Exercise
Look through the listing underneath for "computer", and copy every line that has it.

____

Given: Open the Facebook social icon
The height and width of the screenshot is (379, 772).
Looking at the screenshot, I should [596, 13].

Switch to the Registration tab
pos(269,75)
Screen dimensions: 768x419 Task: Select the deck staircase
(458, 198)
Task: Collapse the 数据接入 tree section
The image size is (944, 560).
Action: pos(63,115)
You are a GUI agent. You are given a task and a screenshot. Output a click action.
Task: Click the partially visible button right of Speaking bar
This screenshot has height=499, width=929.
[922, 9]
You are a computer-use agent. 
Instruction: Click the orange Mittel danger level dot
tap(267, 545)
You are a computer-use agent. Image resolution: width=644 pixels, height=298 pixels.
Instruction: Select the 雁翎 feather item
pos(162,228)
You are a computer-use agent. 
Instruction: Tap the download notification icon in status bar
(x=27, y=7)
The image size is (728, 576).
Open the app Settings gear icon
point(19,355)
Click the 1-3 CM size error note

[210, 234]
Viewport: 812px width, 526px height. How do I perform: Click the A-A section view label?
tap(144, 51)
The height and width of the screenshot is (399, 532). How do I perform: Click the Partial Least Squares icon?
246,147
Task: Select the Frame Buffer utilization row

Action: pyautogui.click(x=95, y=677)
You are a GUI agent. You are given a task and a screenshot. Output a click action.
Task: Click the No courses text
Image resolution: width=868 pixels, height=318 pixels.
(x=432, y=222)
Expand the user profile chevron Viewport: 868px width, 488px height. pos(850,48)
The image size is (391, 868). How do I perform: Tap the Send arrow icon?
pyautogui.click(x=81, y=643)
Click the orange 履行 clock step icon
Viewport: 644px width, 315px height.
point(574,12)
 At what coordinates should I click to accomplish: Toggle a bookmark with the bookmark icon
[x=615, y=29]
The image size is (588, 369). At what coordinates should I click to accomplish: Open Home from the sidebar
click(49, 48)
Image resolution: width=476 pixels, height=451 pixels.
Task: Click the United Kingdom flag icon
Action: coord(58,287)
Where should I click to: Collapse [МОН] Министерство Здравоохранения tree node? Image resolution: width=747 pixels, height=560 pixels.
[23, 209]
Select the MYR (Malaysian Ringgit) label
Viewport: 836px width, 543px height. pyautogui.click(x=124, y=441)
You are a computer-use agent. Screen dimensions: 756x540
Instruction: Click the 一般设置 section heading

____

Task answer
You are a computer-use agent. 
You are a computer-use agent. Image resolution: width=644 pixels, height=298 pixels.
You are a computer-use agent. 
You are a computer-use agent. Screen dimensions: 756x540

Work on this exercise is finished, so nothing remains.